Another possible explanation is that politicians increase their commitment to sunk costs because they’ve invested a lot of time and money into their projects and don’t want to see their projects fail (as explained in this study). The problem with the public sector in Denmark is the epitome of that exact study.

The public sector is the raison d’être of the Social Democratic Party and the left. With time the public sector has become the 'pride' of the Danish people, much like the NHS has for the British people. The key difference is that a larger number of Danish politicians recognise the problem. However, the political willingness to break the alliance of politicians and the public sector, or even try to raise productivity, is simply non-existent. Understandably perhaps, since there’s an emerging pattern that public sector employees lean more to the left than the rest of the population. Any party on the right suggesting they would cut spending would be accused of treason and any party on the left suggesting the same would be accused of political heresy.

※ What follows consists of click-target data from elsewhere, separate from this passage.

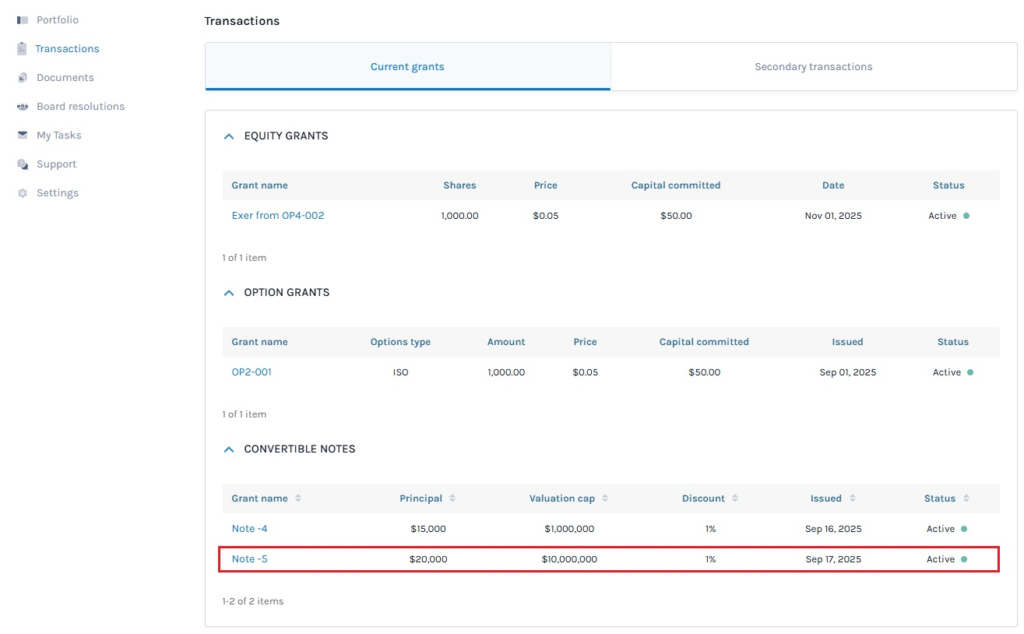Click the Settings gear icon
This screenshot has width=1024, height=634.
pyautogui.click(x=22, y=193)
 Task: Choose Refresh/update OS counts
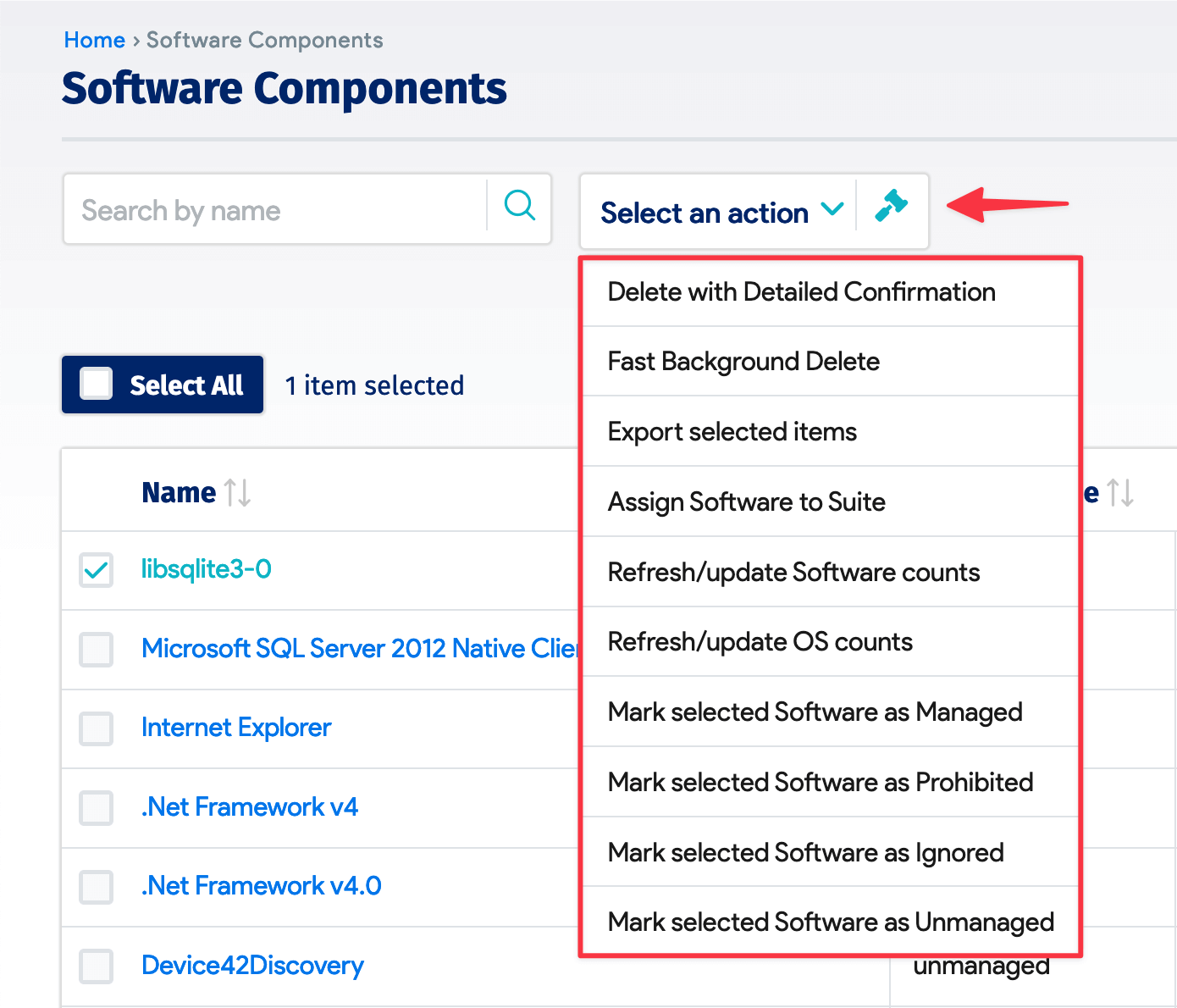tap(760, 641)
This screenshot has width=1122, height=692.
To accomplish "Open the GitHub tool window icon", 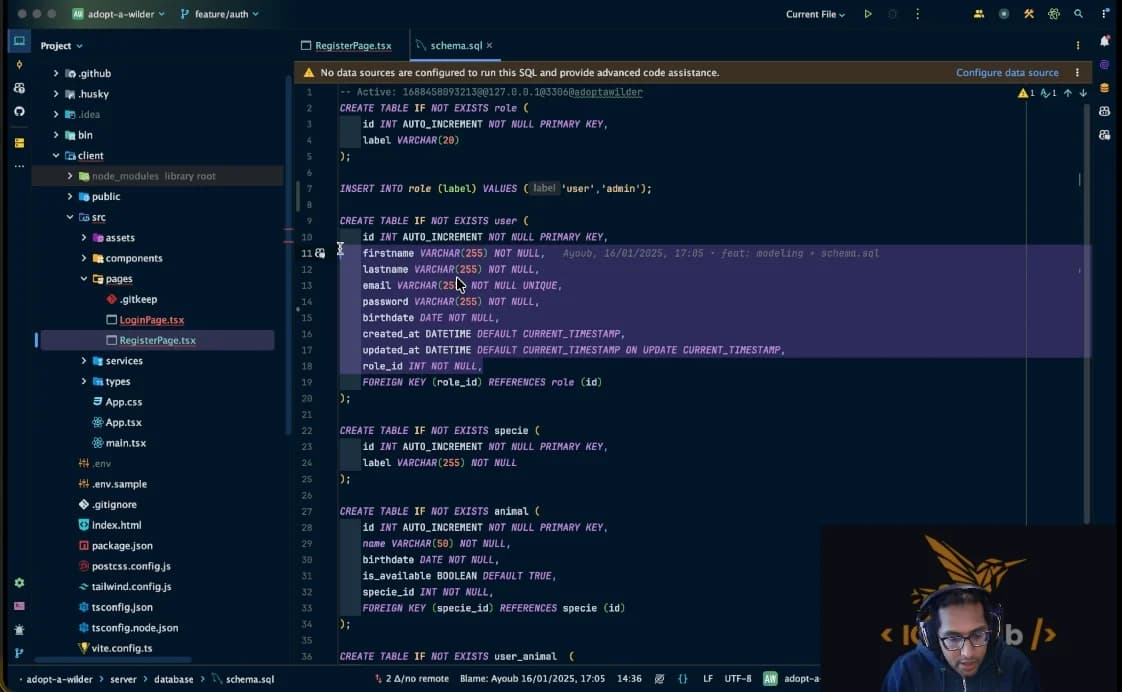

Try pointing out some of the problems in a debate and you’ll instantly be blamed for defaming all public workers even though the Danish Productivity Commission has stated that there are critical problems with the Danish productivity - in the public and private sector alike. The same Productivity Commission states that part of the reason for this are the disruptive taxes imposed on businesses. Given the small size of Denmark, the Danes are reliant on the rest of the global economy doing well, which leaves less room for increased taxation. Businesses, and the taxes they generate, are the foundation of the public sector and they are currently hurting because of increasing demands for more spending due to changes in the demographic and living conditions.

The fact that public employees are voters as well as employed by the state creates a circle of incentives that might help answer the question I asked earlier: Why is it so difficult to reform the public sector? Ludwig von Mises noticed in 1944 in his book Bureaucracy that the public employee is in a peculiar situation. Not only is he an employee, he is also an employer. Mises continues:

And his pecuniary interest as employee towers above his interest as employer, as he gets much more from the public funds than he contributes to them.

This double relationship becomes more important as the people on the government's payroll increase. The bureaucrat as voter is more eager to get a raise than to keep the budget balanced. His main concern is to swell the payroll.

Coincidentally, public sector employees in the lower quartile of earnings earn 10% more than employees in the private sector. Additionally, the public sector grew from 382,000 in 1970 to 835,000 in 2012 - over 40 years the public sector has more than doubled. In the same period the private sector has shrunk by 7%. Overall, ⅓ of the workforce is employed by the state.

This leads to a number of implications. Demand for workers in the private sector is rising, and with lower wages, so the private sector might not be able to compete with the public sector. If Denmark wants to maintain the public sector without raising taxes and hurting businesses, it ought to raise the public sector’s productivity. This seems to be difficult, however, because of the public sector’s centralised collective agreement system. Contrarily, the private sector provides a framework for companies to work under but it is highly decentralised and companies are able to induce productivity by offering things like better salaries and working hours, providing an opportunity for more effective use of resources. The private sector used to have a centralised agreement system but it was changed in the 1970s due to its inefficiency – something the public sector should consider doing as well.

Although I don’t agree with Dich on most areas, it’s remarkable that an economist on that side of the spectrum noticed these problems back in 1973, when the amount of public employees was half of what it is today, and when no politician on the left today is willing to admit to these issues. They’ve been thoroughly explained by the Danish Productivity Commission over several years, yet political stubbornness dominates the debate. The foundation of the public sector is shaking and it will eventually collapse if the Liberal Party doesn’t find the political courage to force change.